Tratta dal romanzo omonimo di Renée Knight Disclaimer – La vita perfetta è la nuova serie di Alfonso Cuarón, con sette episodi è la prima interamente sotto la sua direzione. Un lavoro compatto, straordinariamente ambizioso e tecnicamente sublime che spinge lo spettatore in una casa degli specchi dove il confine tra vero e falso si fa sempre più oscuro e sfumato di episodio in episodio.

In una delle scene iniziali assistiamo ad una cerimonia per l’assegnazione di un importante premio giornalistico consegnato, come vedremo, a Catherine Ravenscroft (Cate Blanchett) per i suoi meriti giornalistici e per la sua capacità di raccontare la realtà con la consapevolezza del potere manipolatorio dei media. La manipolazione, lo sfruttamento della passività dello spettatore o più semplicemente dell’interlocutore, è il meccanismo portante dell’intera serie.

Infatti scopriremo presto che Catherine cela un oscuro segreto, qualcosa di terribile sepolto nel suo passato che all’improvviso salta fuori assetato di vendetta. Poco più di vent’anni prima si era resa colpevole di qualcosa di compromettente durante una vacanza in Italia ed era riuscita a tenerlo nascosto a famiglia e colleghi.

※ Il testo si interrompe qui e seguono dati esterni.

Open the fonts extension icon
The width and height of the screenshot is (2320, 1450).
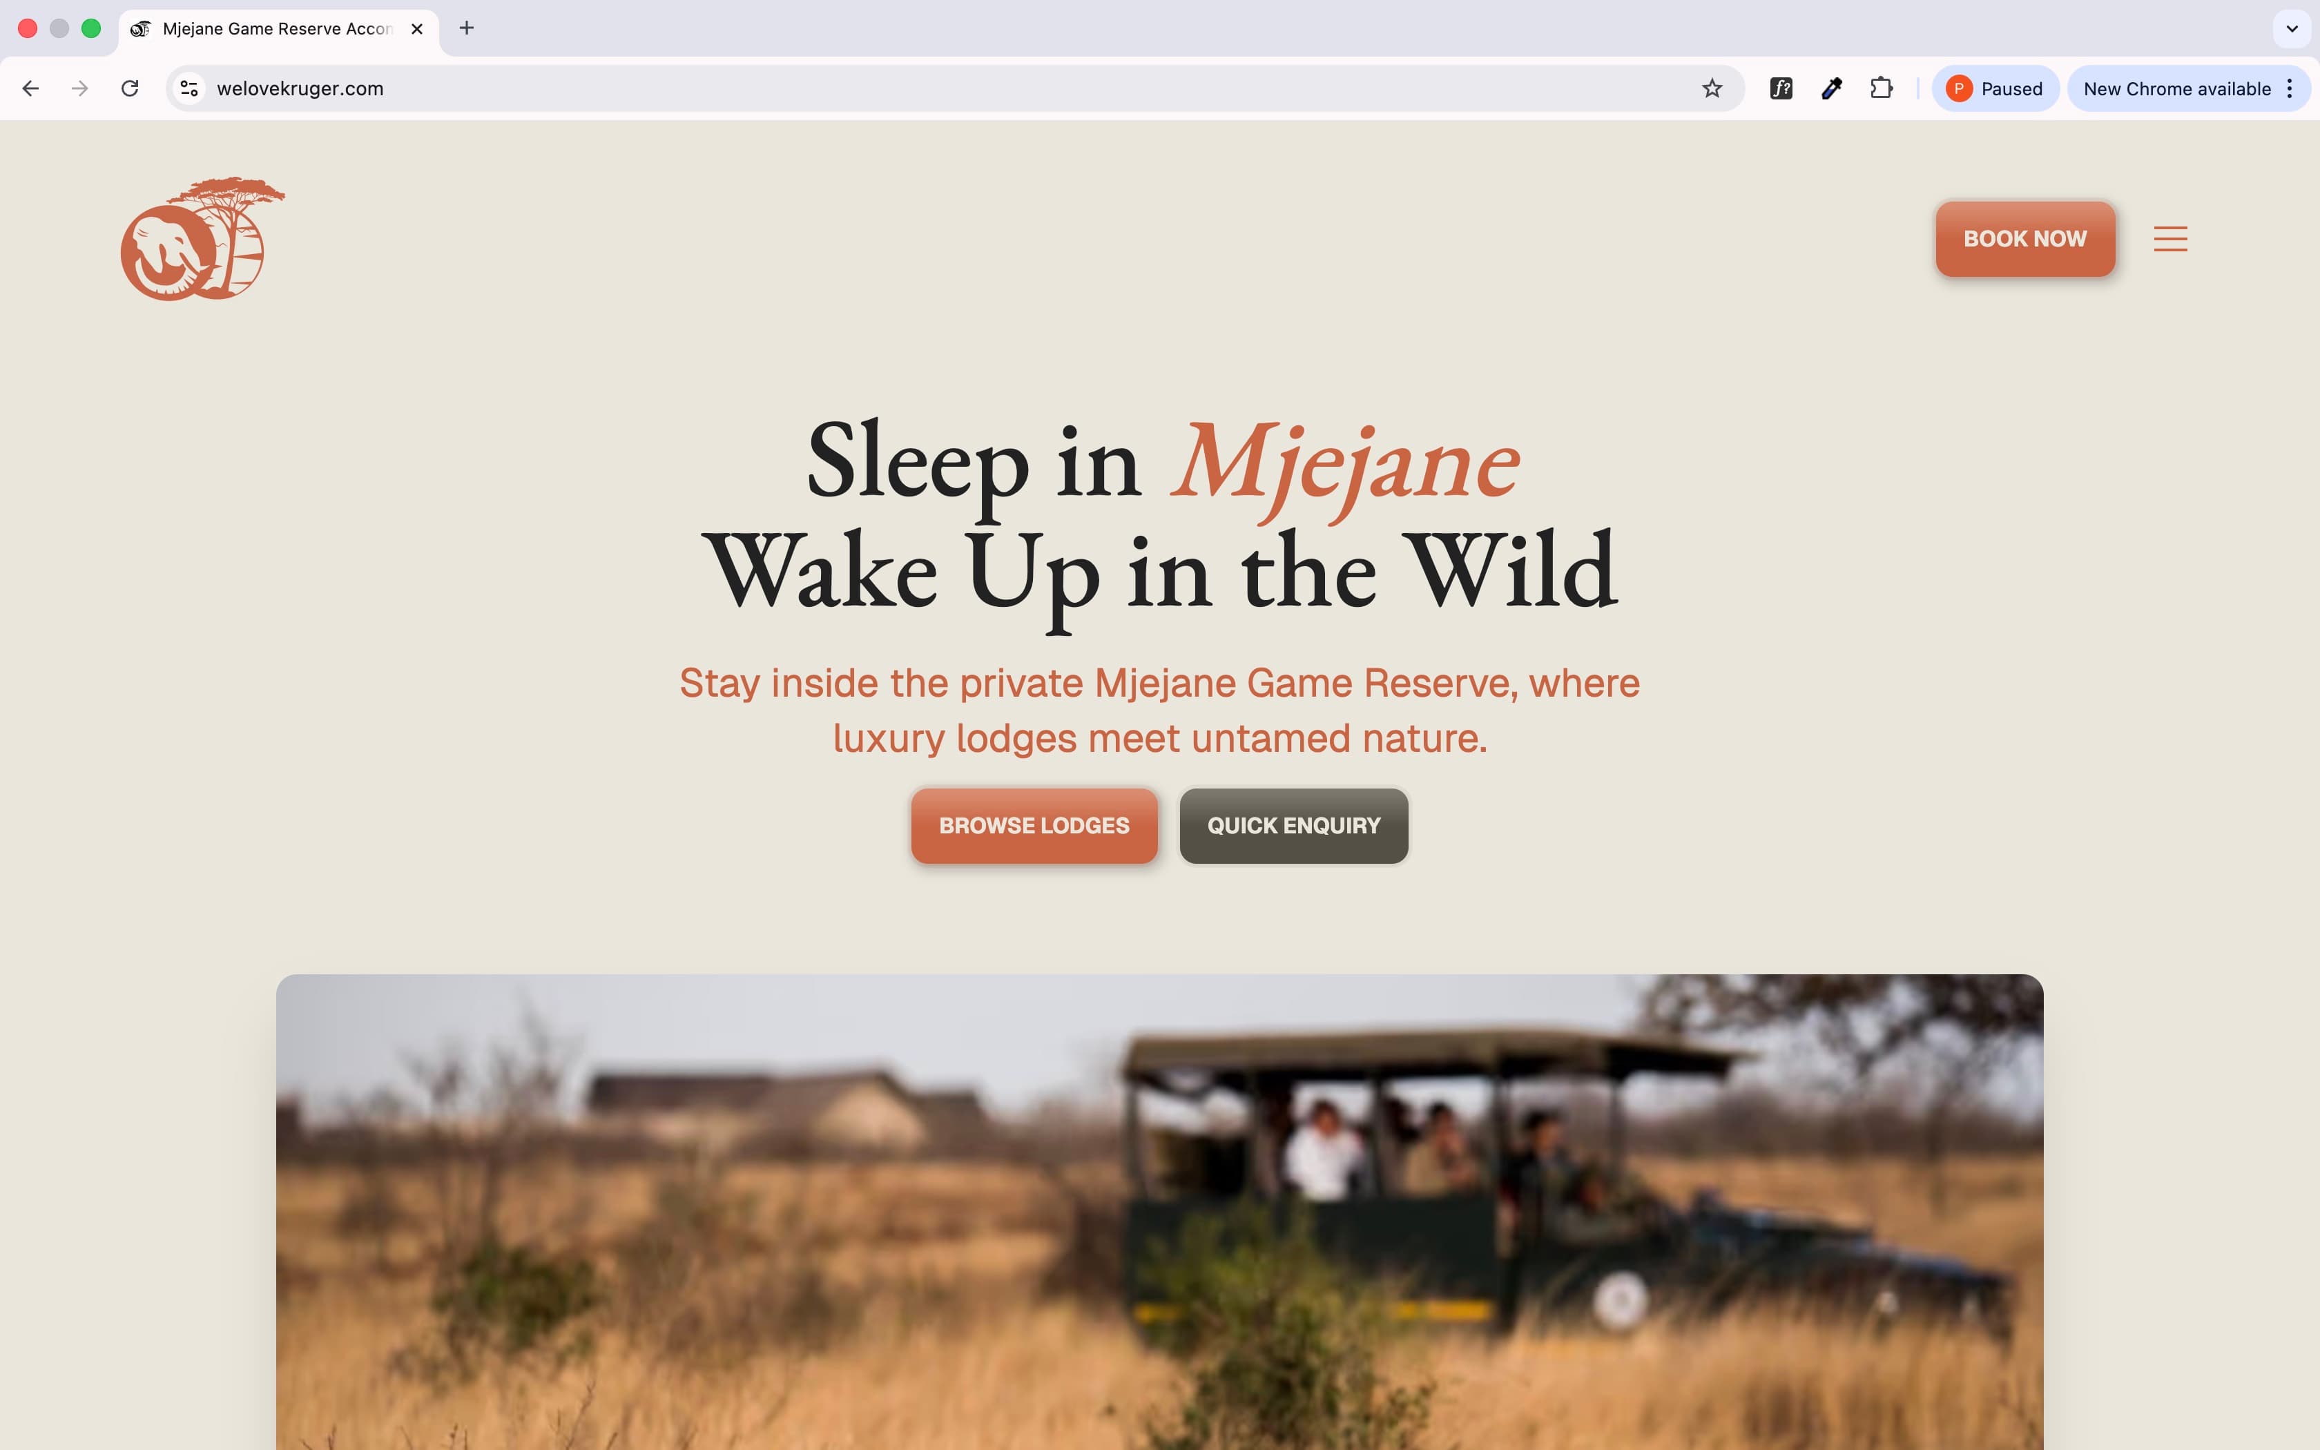click(1780, 88)
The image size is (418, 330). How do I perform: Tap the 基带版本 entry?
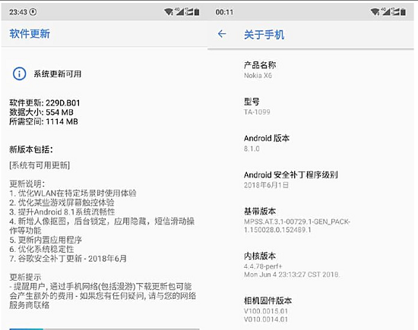pyautogui.click(x=311, y=220)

Quei pochi giorni a Forte dei Marmi in cui era rimasta sola con il figlio Nicholas, che allora aveva più o meno cinque anni, irrompono nel presente da un momento all’altro quando appaiono un libro, che sembra raccontare passo passo proprio quel misterioso evento, e delle foto, che lasciano poco spazio ad eventuali dubbi.

Disclaimer oscilla tra passato e presente, tenendo però ben separati i due archi temporali, sfruttando luci e colori diversi e spesso chiudendo i flashback con una dissolvenza a nero molto artificiosa. Anche i paesaggi italiani, tra Venezia, Pisa e le spiagge toscane creano un senso di straniamento, un’atmosfera quasi posticcia rispetto al grigiore di Londra. Addirittura ad interpretare magistralmente la Catherine di vent’anni prima c’è proprio un’altra attrice, ovvero Leila George D’Onofrio. Tutti questi espedienti hanno lo scopo di annacquare le immagini di quel passato, rendendole vivide, realistiche, ma anche sospette.

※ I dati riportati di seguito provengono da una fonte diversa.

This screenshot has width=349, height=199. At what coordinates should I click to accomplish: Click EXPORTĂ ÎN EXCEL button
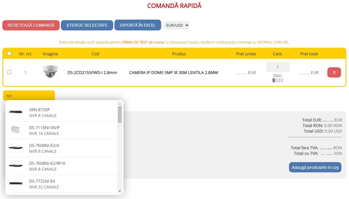[137, 25]

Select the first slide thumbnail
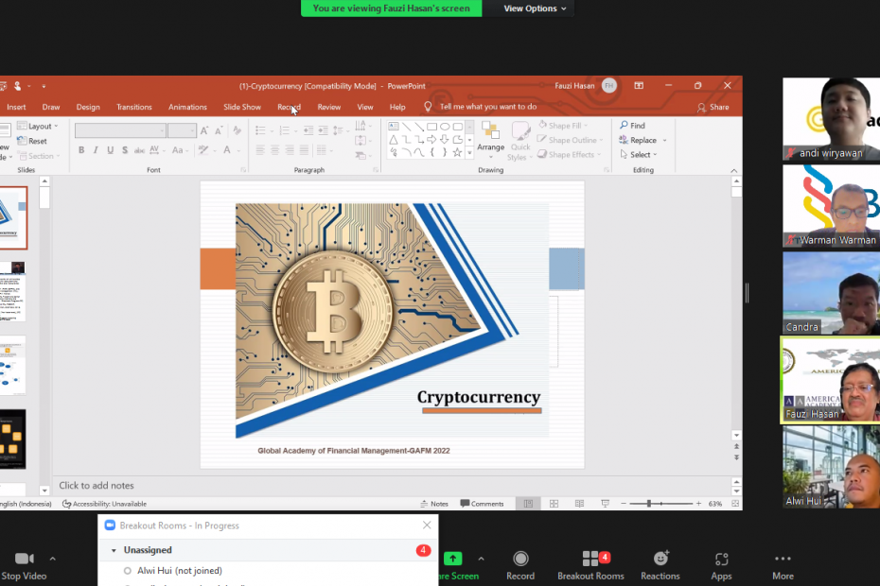click(x=12, y=217)
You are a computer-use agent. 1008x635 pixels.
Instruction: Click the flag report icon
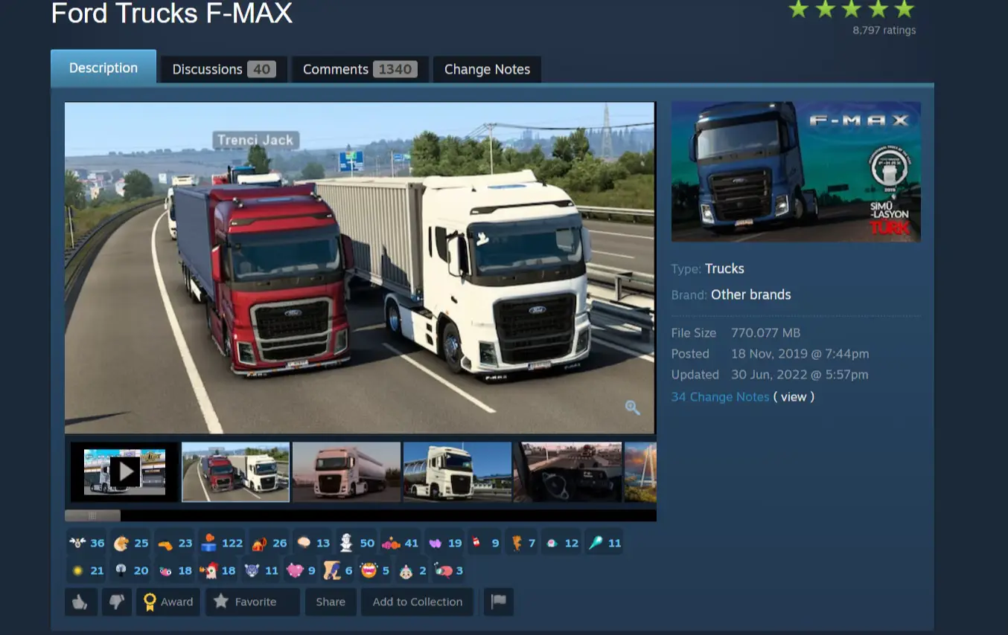tap(499, 602)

Nonostante il regista messicano dissemini la sua opera di segnali, avvertimenti o disclaimer è impossibile non lasciarsi trasportare dalla narrazione: anche se il trucco è svelato la magia non si esaurisce. Così come quella dei personaggi la mente dello spettatore viene guidata e traviata dalla voce fuori campo che accompagna costantemente la narrazione, rendendo manifesti i pensieri dei protagonisti, per alcuni in prima e per altri in terza persona. Come dei veri e propri campioni di retorica i personaggi convincono il pubblico della correttezza delle loro tesi, della giustificazione della loro rabbia, della correttezza delle loro azioni.

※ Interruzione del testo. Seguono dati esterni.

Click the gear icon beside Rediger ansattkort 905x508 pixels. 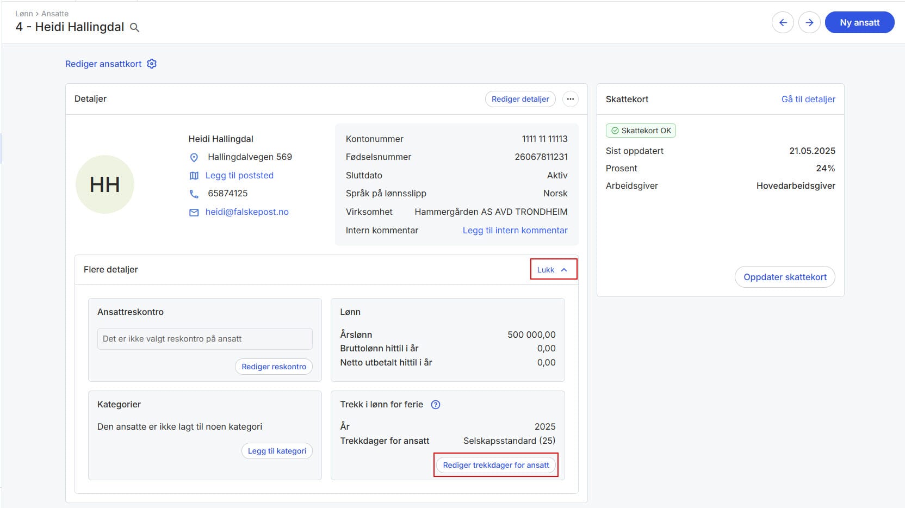[152, 64]
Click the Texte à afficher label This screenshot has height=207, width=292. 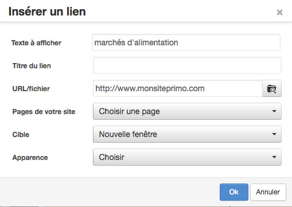pyautogui.click(x=36, y=43)
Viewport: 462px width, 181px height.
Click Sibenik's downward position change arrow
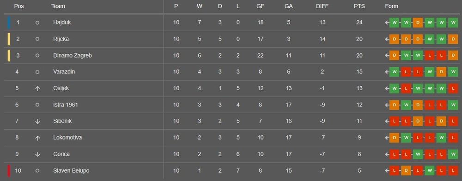click(37, 121)
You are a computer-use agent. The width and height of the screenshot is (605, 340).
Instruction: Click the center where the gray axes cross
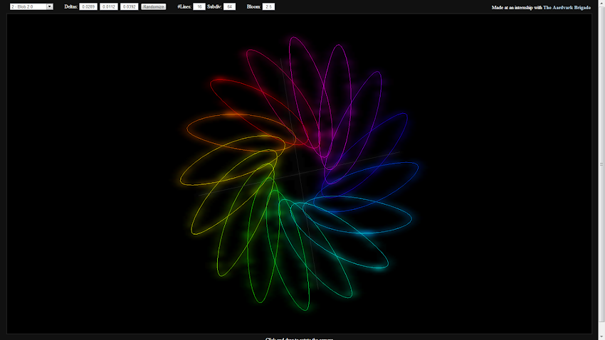(x=300, y=173)
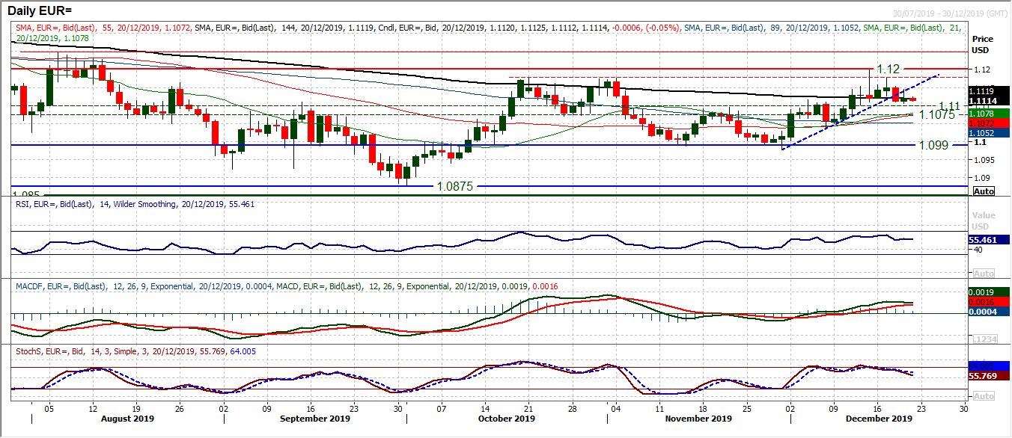This screenshot has height=438, width=1012.
Task: Toggle Auto scale for the RSI panel
Action: tap(984, 273)
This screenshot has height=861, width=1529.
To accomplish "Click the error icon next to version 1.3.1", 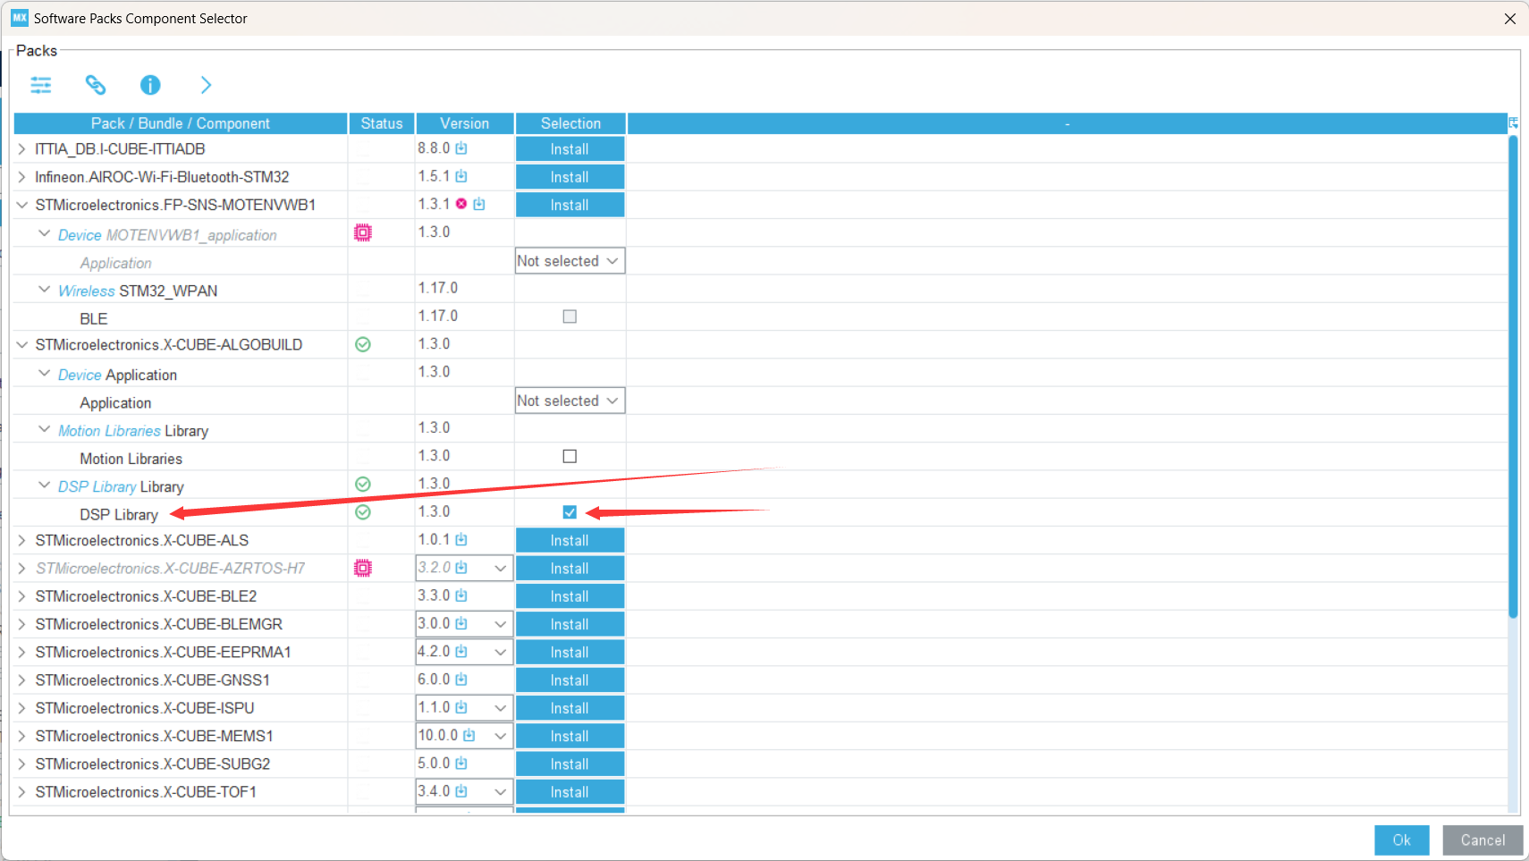I will pyautogui.click(x=461, y=204).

Il tono di Disclaimer è esasperante, sempre sopra le righe, le emozioni strabordano e invadono il campo con una prepotenza magnetica. Se pensiamo all’ultimo film di Cuarón, Roma, che, all’inverso, giocava in sottrazione tenendo la macchina da presa distante dai personaggi, rimuovendo persino i colori, il cambio totale di registro risulta evidente. Può essere interessante affiancare la sequenza del salvataggio dei bambini che stavano per affogare in Roma ed una molto simile che si vedrà in Disclaimer.

Mentre la prima scena è girata con un carrello laterale che appiattisce i personaggi e li tiene a distanza, quasi rimuovendo la concitazione del momento, al contrario, nella serie, la macchina da presa entra addirittura nell’acqua, incollata ai personaggi, costringendo lo spettatore ad una forte partecipazione emotiva.

Così Disclaimer gioca con lo spettatore, lo convince prima di qualcosa e poi del suo contrario, lo intrappola in una tela i cui fili sono verità in contraddizione tra loro, false piste, dettagli che sembrano capitati lì proprio ad indicargli la strada e lo rapisce con la sua tensione drammatica. Le voci si moltiplicano, le immagini si sovrappongono, i pregiudizi si calcificano e le risposte prendono forma da sé costituendo un quadro apparentemente inattaccabile.

Ma alla fine l’unica verità che si materializza nell’opera di Cuarón, attraverso l’intreccio tra le ipocrisie e le meschinità dei suoi personaggi, è soltanto l’evidenza dell’immensa fragilità dell’animo umano.